__YOUR OBJECTIVE__
Copy out the entries word for word, from the line that contains "You are a computer-use" through the end of the entries. Leave the pictures out.

---*---

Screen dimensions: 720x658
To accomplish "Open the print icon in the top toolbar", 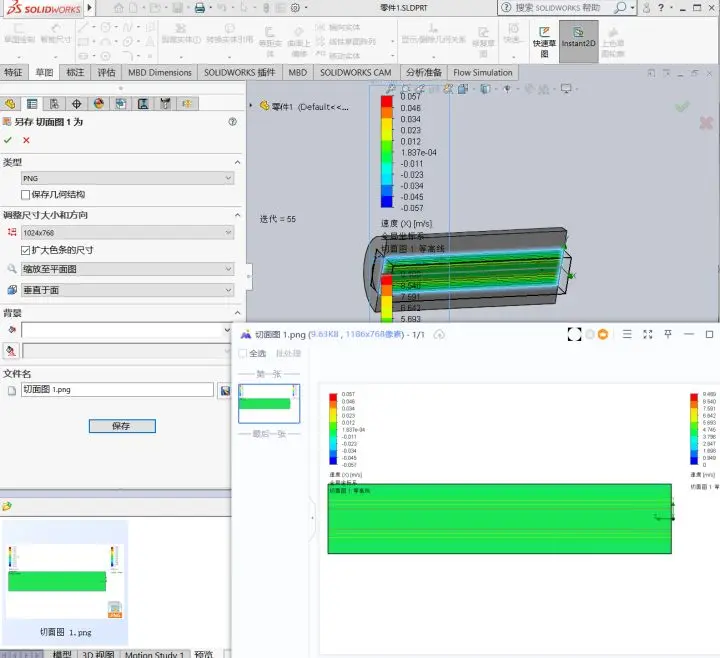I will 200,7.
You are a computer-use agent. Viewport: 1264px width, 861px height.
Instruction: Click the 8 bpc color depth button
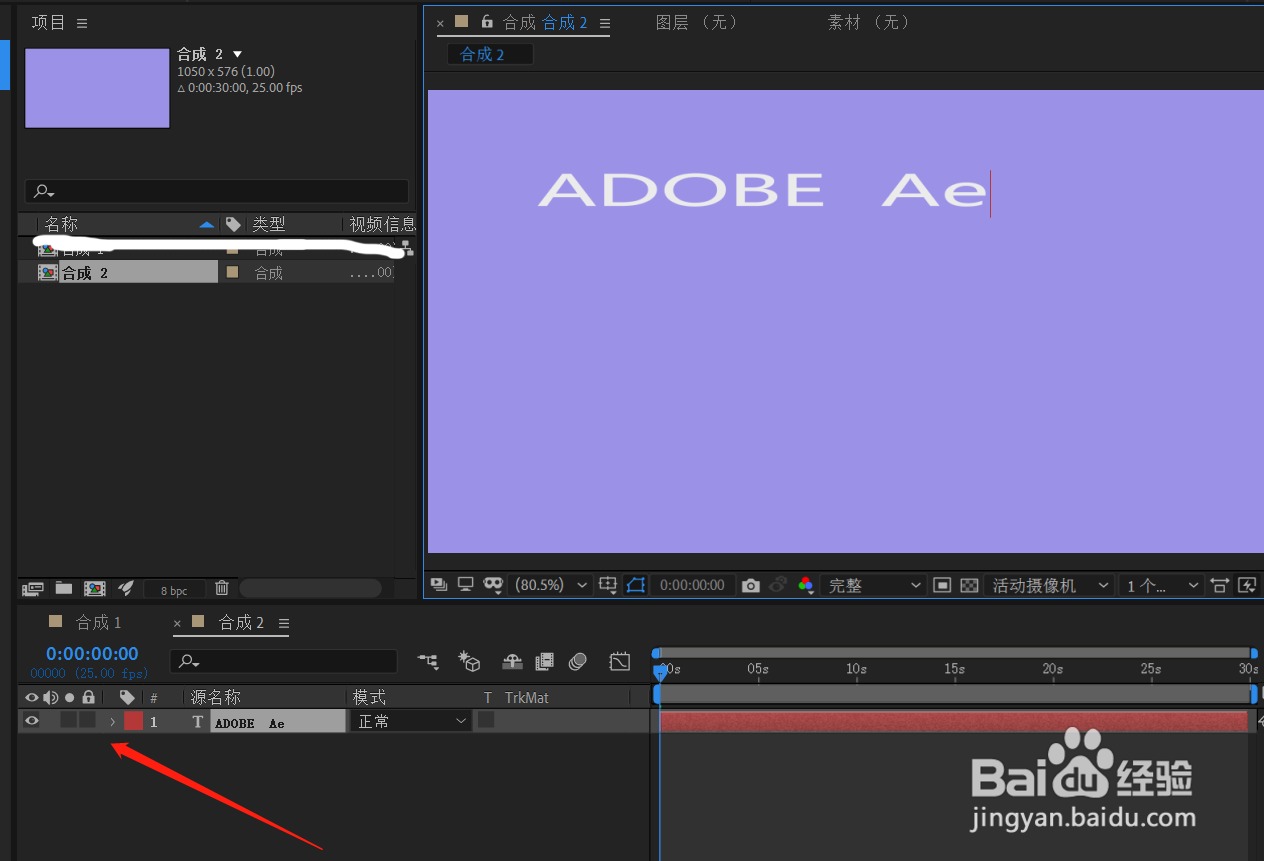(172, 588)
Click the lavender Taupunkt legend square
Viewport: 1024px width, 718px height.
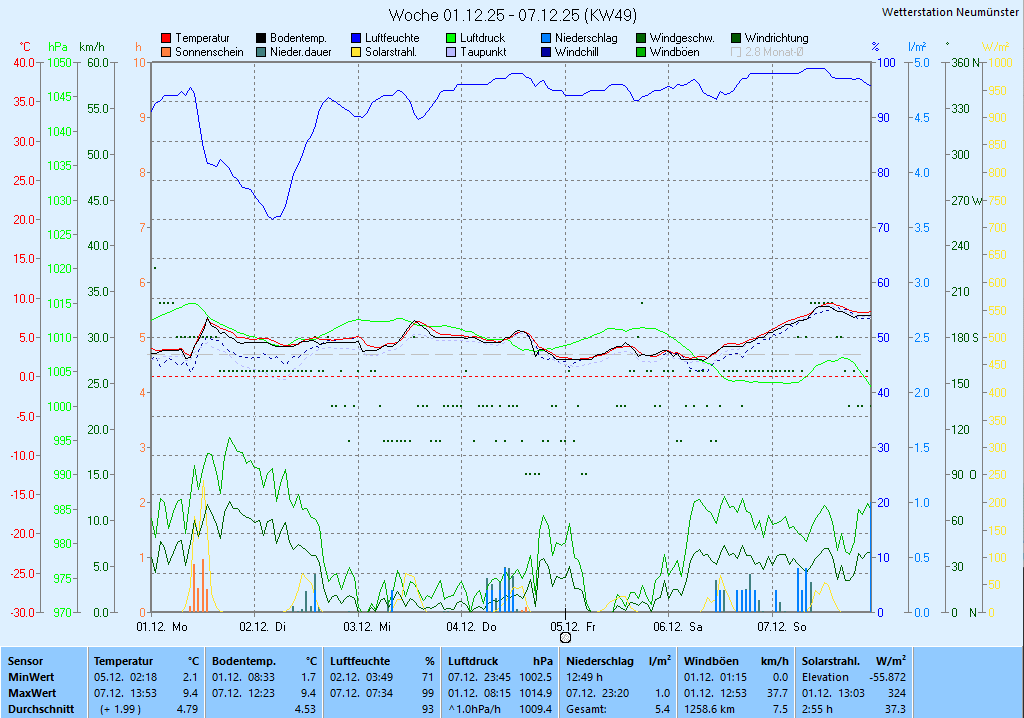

---*---

__CORRECT ANSWER__
You are a computer-use agent. Viewport: 1264px width, 861px height.
Instruction: Click the 8 bpc color depth button
(172, 588)
Click the lavender Taupunkt legend square
Viewport: 1024px width, 718px height.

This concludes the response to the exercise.